Given all the billions spent on ERP systems in the last ten years or so, it is about time that more attention was paid to actually trying to make sense of the data captured in these and other transaction processing systems, which for a long time have consumed the lion’s share of IT development budgets. After all, there is likely to be more value in spotting trends and anomalies in the business than in merely automating processes that were previously manual, or in just shifting from one transaction processing system to another.

Should ETL really be ELT?

Traditionally ETL (extract/transform/load) products such as Informatica, Ascential and others have fulfilled the role of getting data out of source systems, dealing with inconsistencies between these source systems (transform) and then loading the resultant transformed data into a set of database tables (perhaps an operational data store, data marts or directly to a data warehouse).
However in the process of doing the “transform” a number of issues crop up. Firstly, you are embedding essentially what is a set of business rules (how different business hierarchies like product classifications actually relate) directly into the transformation rules. This is a dark place should you want to make sense of them in other contexts. If the rules are complex, which they may well be, then you can create a Frankenstein’s monster of transform rules that become difficult to maintain, in a set of metadata that may be hard to share with other applications.

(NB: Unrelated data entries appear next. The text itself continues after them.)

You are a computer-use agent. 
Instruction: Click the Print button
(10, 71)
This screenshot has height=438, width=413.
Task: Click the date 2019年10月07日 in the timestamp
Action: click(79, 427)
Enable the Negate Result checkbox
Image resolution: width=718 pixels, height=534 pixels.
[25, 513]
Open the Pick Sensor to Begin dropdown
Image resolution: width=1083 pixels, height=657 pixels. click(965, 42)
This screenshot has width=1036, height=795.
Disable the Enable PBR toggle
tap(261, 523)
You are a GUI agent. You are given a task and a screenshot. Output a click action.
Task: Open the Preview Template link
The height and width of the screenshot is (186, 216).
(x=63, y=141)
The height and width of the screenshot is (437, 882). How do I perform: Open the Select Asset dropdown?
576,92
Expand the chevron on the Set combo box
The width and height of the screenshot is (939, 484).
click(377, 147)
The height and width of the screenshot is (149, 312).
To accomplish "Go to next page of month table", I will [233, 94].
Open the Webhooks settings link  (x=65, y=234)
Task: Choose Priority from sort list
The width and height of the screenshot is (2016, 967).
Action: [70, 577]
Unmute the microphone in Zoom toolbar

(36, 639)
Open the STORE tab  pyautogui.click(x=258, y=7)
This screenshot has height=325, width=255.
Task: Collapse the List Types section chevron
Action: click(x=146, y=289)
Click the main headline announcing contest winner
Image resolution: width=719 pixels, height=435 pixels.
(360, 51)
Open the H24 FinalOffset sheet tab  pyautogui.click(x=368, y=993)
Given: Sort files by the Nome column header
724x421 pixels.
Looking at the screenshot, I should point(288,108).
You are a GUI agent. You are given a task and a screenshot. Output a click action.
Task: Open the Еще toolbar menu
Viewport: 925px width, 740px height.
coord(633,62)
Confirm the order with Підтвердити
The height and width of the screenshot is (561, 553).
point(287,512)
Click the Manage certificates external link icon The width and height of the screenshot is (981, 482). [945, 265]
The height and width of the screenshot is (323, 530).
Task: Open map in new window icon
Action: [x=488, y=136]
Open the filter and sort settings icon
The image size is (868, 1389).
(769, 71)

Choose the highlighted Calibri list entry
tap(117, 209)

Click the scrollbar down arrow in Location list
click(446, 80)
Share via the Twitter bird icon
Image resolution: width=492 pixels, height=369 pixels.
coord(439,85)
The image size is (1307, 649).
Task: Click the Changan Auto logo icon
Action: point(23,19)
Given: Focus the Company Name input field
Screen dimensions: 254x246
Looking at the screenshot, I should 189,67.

Moreover this is a one-way process. Once you have taken your various product hierarchies (say) and reduced them to a lowest common denominator form, then you can certainly start to analyze the data in this new form, but you have lost the component elements to all intents and purposes. These different product hierarchies did not end up different without some reason; they may reflect genuine market differences in different countries, for example. Moreover they may contain a level of richness that is lost when you strip everything down to a simpler form.

Ideally in a data warehouse you would like to be able to take an enterprise view, but also retain the individual perspectives of different business units or countries. For example it may be interesting to see the overall figures in the format of a particular business line or country. Now of course there are limitations here, since data from other businesses have not have sufficient granularity to support the views required, but in some cases this can be fixed (for example by providing additional allocation rules) and at least you have a sporting chance of doing something useful with the data if you have retained its original richness. You have no chance if it is gone.

Hence there is a strong argument to be made for an “ELT” approach, whereby data is copied from source systems pretty much untouched into a staging area, and then only from there is transformation work done on it to produce cross-enterprise views. If this staging area is controlled by the data warehouse then it is possible to provide other, alternate views and perspectives, possibly involving additional business metadata at this stage. The only real cost in this approach is some extra storage, which is hardly a major issue these days. Crucially, the transformation logic is held within the data warehouse, which is open to interrogation by other applications, and not buried away in the depths of a proprietary ETL format. Moreover, the DBMS vendors themselves have added more capability over the last few years to deal with certain transformations; let’s face it, a SQL SELECT statement can do a lot of things. Since the DBMS processing is likely to be pretty efficient compared to a transformation engine, there may be performance benefits also.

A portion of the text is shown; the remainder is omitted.